我的CNN模型包含卷积层和密集层。我可以借助下面的代码可视化图像和滤波层的滤波器,但是在密集层之后无法看到输出图像(只有图像,因为没有滤波器)。当我尝试使用下面的代码时,我收到错误:
File "<ipython-input-25-e8e4d4494672>", line 35, in <module>
num_of_featuremaps=feature_maps.shape[2]
IndexError: tuple index out of range
#and after that some blank space
代码如下:
def get_featuremaps(model, layer_idx, X_batch):
get_activations = K.function([model.layers[0].input, K.learning_phase()],[model.layers[layer_idx].output,])
activations = get_activations([X_batch,0])
return activations
layer_num=11
filter_num=0
test_image=x[0]
test_image_show=test_image[:,:,0]
plt.axis('off')
test_image= np.expand_dims(test_image, axis=0)
print (test_image.shape)
activations = get_featuremaps(model, int(layer_num),test_image)
print (np.shape(activations))
feature_maps = activations[0][0]
print (np.shape(feature_maps))
if K.image_dim_ordering()=='th':
feature_maps=np.rollaxis((np.rollaxis(feature_maps,2,0)),2,0)
print (feature_maps.shape)
fig=plt.figure(figsize=(16,16))
#plt.imshow(feature_maps[:,:,filter_num],cmap='gray')
#plt.savefig("featuremaps-layer-{}".format(layer_num) + "-filternum-{}".format(filter_num)+'.jpg')

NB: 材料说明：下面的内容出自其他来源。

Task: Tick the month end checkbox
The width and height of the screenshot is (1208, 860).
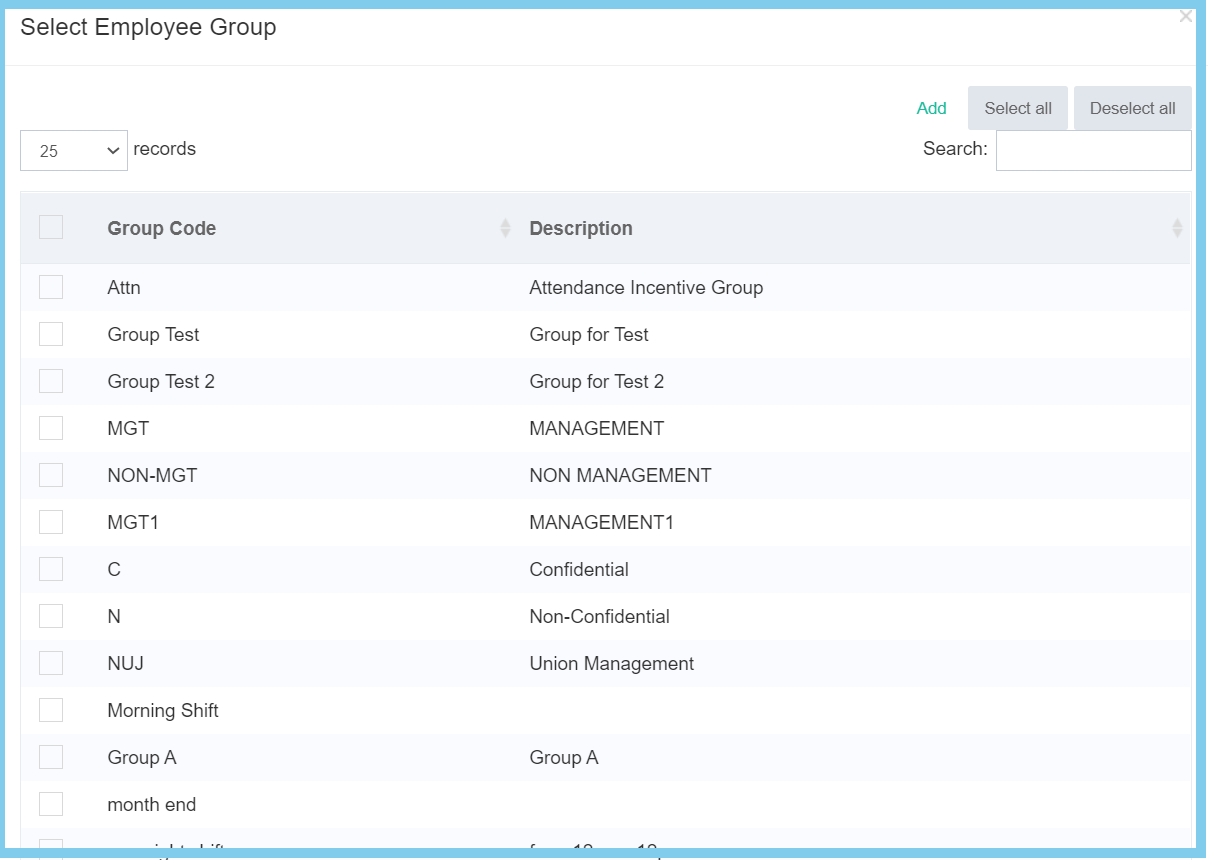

num_of_featuremaps=feature_maps.shape[2]
fig=plt.figure(figsize=(16,16))
plt.title("featuremaps-layer-{}".format(layer_num))
subplot_num=int(np.ceil(np.sqrt(num_of_featuremaps)))
for i in range(int(num_of_featuremaps)):
ax = fig.add_subplot(subplot_num, subplot_num, i+1)
ax.imshow(feature_maps[:,:,i],cmap='gray')
plt.xticks([])
plt.yticks([])
plt.tight_layout()
plt.show()
from mpl_toolkits.axes_grid1 import make_axes_locatable
def nice_imshow(ax, data, vmin=None, vmax=None, cmap=None):
"""Wrapper around pl.imshow"""
if cmap is None:
cmap = cm.jet
if vmin is None:
vmin = data.min()
if vmax is None:
vmax = data.max()
divider = make_axes_locatable(ax)
cax = divider.append_axes("right", size="5%", pad=0.05)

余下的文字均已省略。